_Objective:_ Output the lines from the one containing "This screenshot has" through the end of the lines, exactly as they appear, and nothing else.

Lines for finding displayed items
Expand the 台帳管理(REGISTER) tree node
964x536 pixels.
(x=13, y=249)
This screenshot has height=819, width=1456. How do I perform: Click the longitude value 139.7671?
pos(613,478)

_Solution to this exercise:_
This screenshot has height=819, width=1456. How do I perform: Click the longitude value 139.7671?
pos(613,478)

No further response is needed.